琴音の手には大きなプラカード、利久の手には何故かフライパンとおたまがある。
「なあ…本当にやるのか?絶対怒られるぞ、主に明日奈から…」
「というより、なんで利久がいるの?」
「協力しないと俺の嫁(詩乃)フォルダの写真を全部削除するって脅されました…」
そう言いながら涙ぐむ利久の隣には、そのデータが入ったスマホを持って笑っている和人の姿がある。
「さすが和人、こういうことはお手のものだね」
「ちなみに中身はこんなかんじだ」
「どれどれ…ふむ…ほう…なるほど………思ったより普通だね」
※どのような中身かはご想像にお任せします
「さて、それじゃあやるぞ」
音を立てないそうにゆっくりと剣道場の扉を開けて中に入ると、琴音以外の女性陣はまだ眠っているようだ。

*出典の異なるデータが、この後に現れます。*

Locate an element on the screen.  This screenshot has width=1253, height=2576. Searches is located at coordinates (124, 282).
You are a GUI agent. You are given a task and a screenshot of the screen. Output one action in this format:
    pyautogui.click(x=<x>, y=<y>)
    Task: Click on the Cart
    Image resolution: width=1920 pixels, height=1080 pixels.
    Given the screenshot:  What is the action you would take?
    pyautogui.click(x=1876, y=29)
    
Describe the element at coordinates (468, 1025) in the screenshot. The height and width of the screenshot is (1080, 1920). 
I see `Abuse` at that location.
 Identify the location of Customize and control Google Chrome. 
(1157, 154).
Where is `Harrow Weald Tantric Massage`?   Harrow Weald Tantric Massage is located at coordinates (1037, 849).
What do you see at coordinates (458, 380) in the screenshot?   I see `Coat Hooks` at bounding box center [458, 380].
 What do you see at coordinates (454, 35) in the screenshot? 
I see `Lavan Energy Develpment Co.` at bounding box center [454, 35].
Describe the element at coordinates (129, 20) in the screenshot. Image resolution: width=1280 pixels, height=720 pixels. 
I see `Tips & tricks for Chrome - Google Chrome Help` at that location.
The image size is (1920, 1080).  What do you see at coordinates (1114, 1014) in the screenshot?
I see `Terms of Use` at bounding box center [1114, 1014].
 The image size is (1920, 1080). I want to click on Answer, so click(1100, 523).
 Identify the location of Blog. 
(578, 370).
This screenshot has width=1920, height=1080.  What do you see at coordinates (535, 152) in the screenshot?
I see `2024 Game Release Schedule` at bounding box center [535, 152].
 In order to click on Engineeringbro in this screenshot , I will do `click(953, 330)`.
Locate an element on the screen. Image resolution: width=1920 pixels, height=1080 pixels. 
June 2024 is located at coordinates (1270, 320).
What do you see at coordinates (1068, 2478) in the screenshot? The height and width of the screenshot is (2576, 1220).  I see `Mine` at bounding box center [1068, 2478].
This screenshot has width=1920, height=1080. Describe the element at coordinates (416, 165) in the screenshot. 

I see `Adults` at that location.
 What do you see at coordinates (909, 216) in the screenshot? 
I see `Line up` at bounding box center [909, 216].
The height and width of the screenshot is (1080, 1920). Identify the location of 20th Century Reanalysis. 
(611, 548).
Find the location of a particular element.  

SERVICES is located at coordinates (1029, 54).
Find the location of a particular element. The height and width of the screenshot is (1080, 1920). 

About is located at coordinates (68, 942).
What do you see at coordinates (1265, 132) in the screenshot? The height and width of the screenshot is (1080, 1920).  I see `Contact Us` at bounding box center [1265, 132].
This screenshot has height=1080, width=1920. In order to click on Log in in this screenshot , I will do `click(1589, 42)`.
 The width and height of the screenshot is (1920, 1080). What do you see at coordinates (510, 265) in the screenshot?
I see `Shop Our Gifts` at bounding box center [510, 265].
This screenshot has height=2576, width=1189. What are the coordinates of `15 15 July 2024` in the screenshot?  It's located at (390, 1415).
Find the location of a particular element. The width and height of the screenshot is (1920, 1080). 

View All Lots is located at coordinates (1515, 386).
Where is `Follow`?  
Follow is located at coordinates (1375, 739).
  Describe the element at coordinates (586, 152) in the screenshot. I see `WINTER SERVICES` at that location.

「さ、利久、思いっきりやってくれ。あ、琴音耳栓つけとけ」
「そんなにすごいんだ」
「はいはい、わかったよ…ったく」
ため息をつきながら一歩前に出てフライパンとおたまを構えながら言った。
「右手におたまを、左手にフライパンを!横たわりし者に正義の鉄鎚を!」
「毎回思うんだけど、それわざわざ言ってるのか?」
「これ言わないといまいち気分乗らないんだよ。唸れ、桐ヶ谷家目覚まし術…秘技!死者の目覚め!」
フライパンにおたまを強く叩きつけ剣道場内にけたたましい音が響き渡ると、寝ていた女性陣がたちまち飛び起きる。
「なに!?なに!?」
「う、うるさいです!」
「み、耳が…」
全員が起床したのを確認すると、利久は手を止める。
そして和人と琴音が一緒に[イタズラ大成功!]と書かれたプラカードを持って笑った。
「「大成功!」」
そして数分後、そこには正座をしている和人と琴音を見下ろす明日奈の姿があった。
「二人とも?なにか言うことは?」
「異議あり!なんで利久はなにもないんだよ!」
「利久くんは和人くんが脅したんでしょ?文句ある?」
「いえ、ございません…」
「ふわぁ…」
「利久、眠いの?」
「無理やり叩き起こされたからな…」
「そっか」
詩乃は利久の肩を掴むと自身に向けて倒して膝の上に頭を乗せた。
「寝てていいわよ。明日奈のお説教まだ時間かかりそうだから」
「ん~…ありがとう…」
(さすがバカップル…!)
(こんな状況でイチャつけるってメンタルすごいですね)
(利久さん意外とノリノリだったような…)
今だから言える裏話
・その1
実は当初オリ主こと利久/リクは闇堕ちしてキリトに倒される予定だった。
でもそれはどうなんだろう?ってことでこんなちゃらんぽらんな話になった。魔王化はその名残。
・その2
最初原作ルートの話を考えた時の設定は、利久は詩乃の義兄で、和人の生き別れの兄弟で、郵便局強盗事件で詩乃をかばって強盗殺して、実の家族じゃなかったことも知ってぎくしゃくした結果詩乃がSAOにいる間に一人上京して、死銃事件を機に再会する、という超ダークストーリーなヒロイン(男だけど)になる予定だった。